→ THE PROBLEM: Among the entries below, one stretch runs from the line that contains "Given: Click the" through the line that contains "The height and". Repeat that stretch exactly, ends included, and only that.

→ MATERIAL TO PROCESS:
>>>>>

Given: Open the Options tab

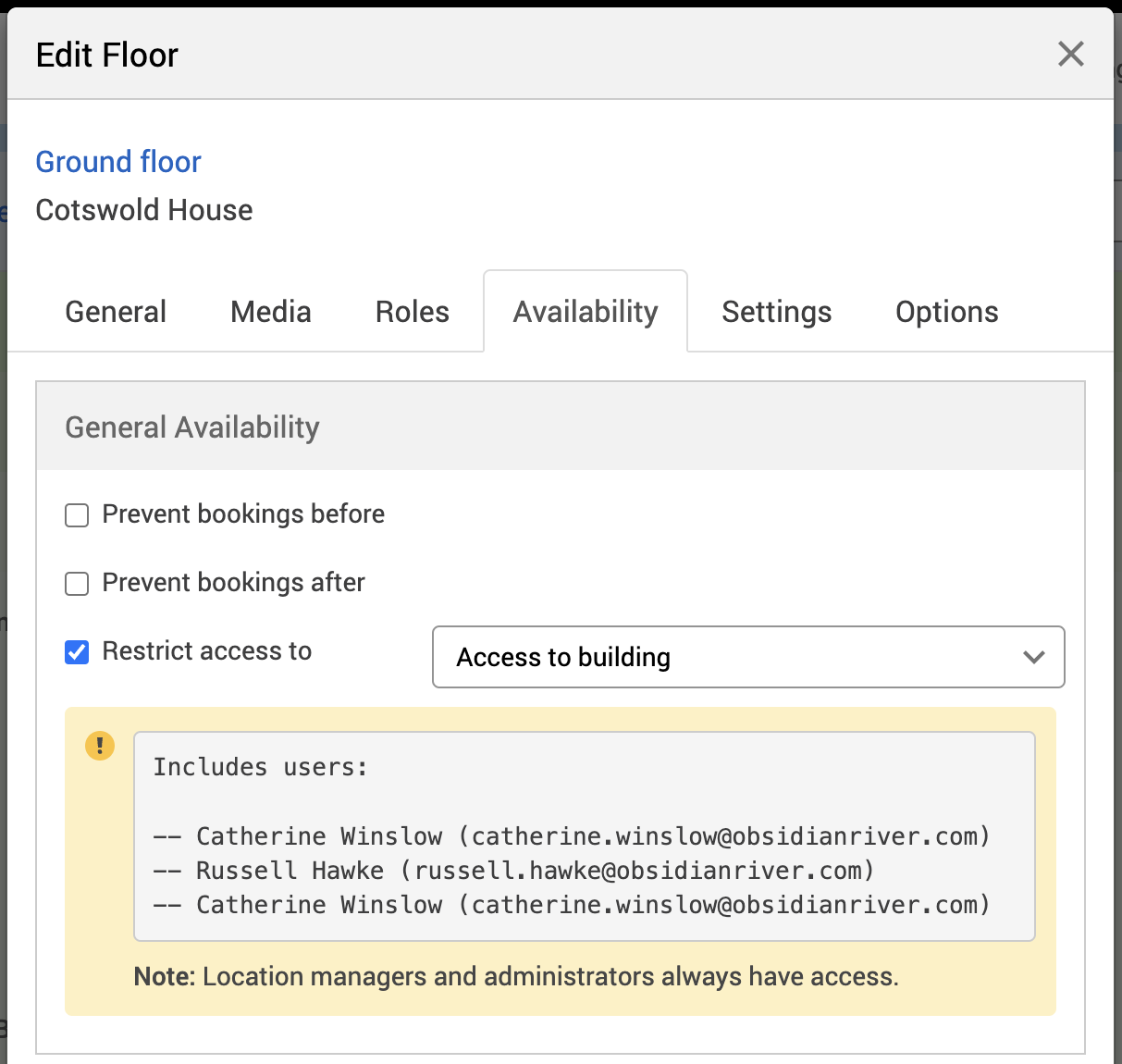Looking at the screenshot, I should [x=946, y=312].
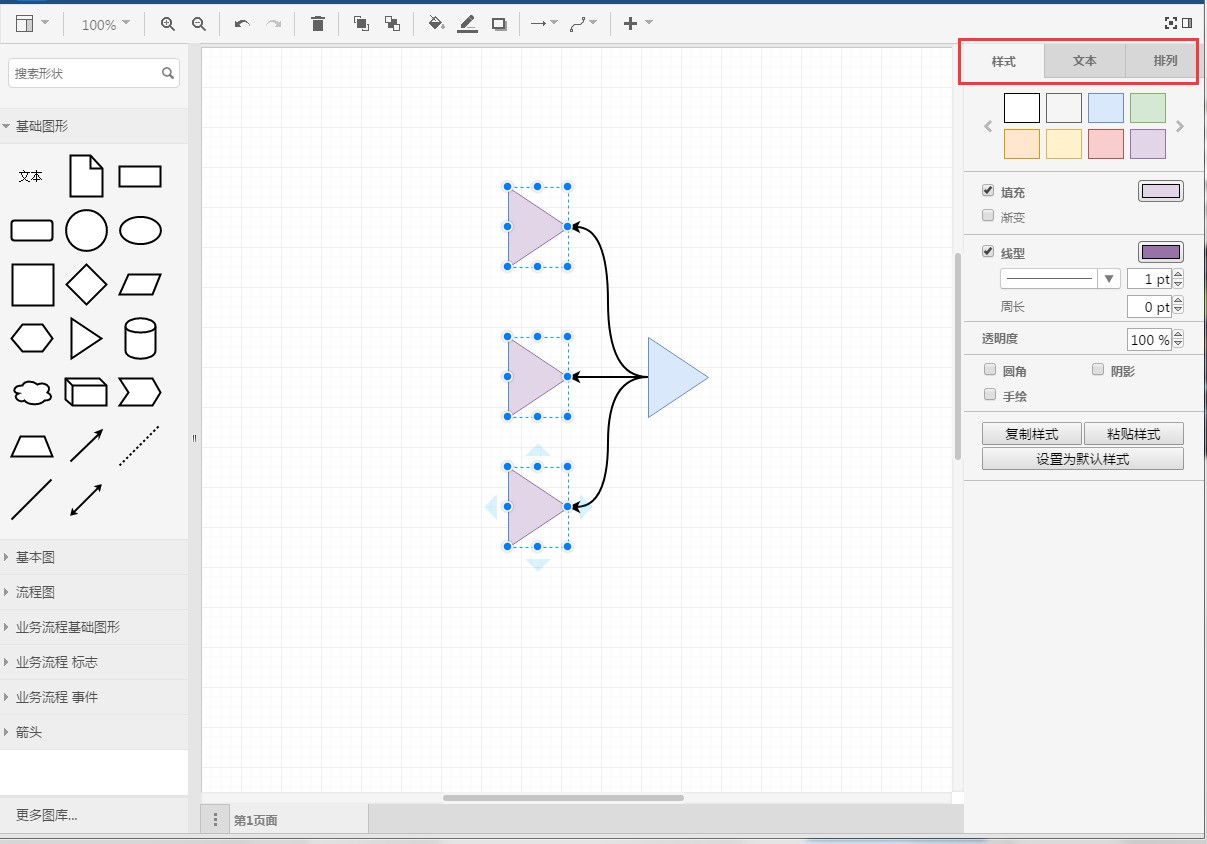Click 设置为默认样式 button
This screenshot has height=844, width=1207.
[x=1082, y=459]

<<<<<
>>>>>

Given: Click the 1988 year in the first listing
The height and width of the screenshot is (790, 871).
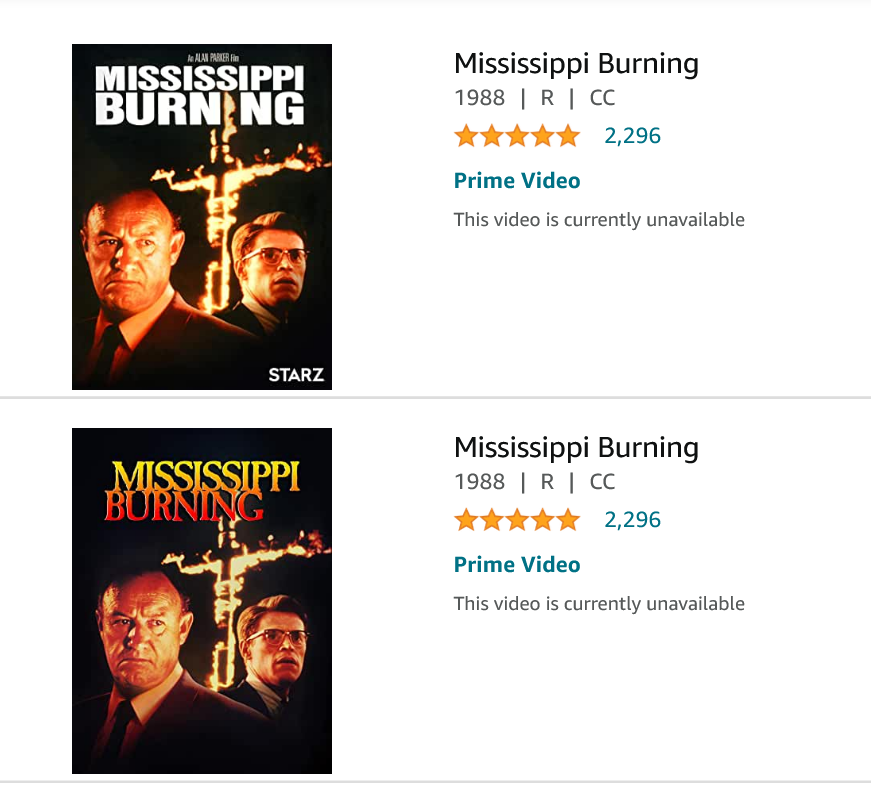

<<<<<

→ TASK SOLUTION:
Given: Click the 1988 year in the first listing
The height and width of the screenshot is (790, 871).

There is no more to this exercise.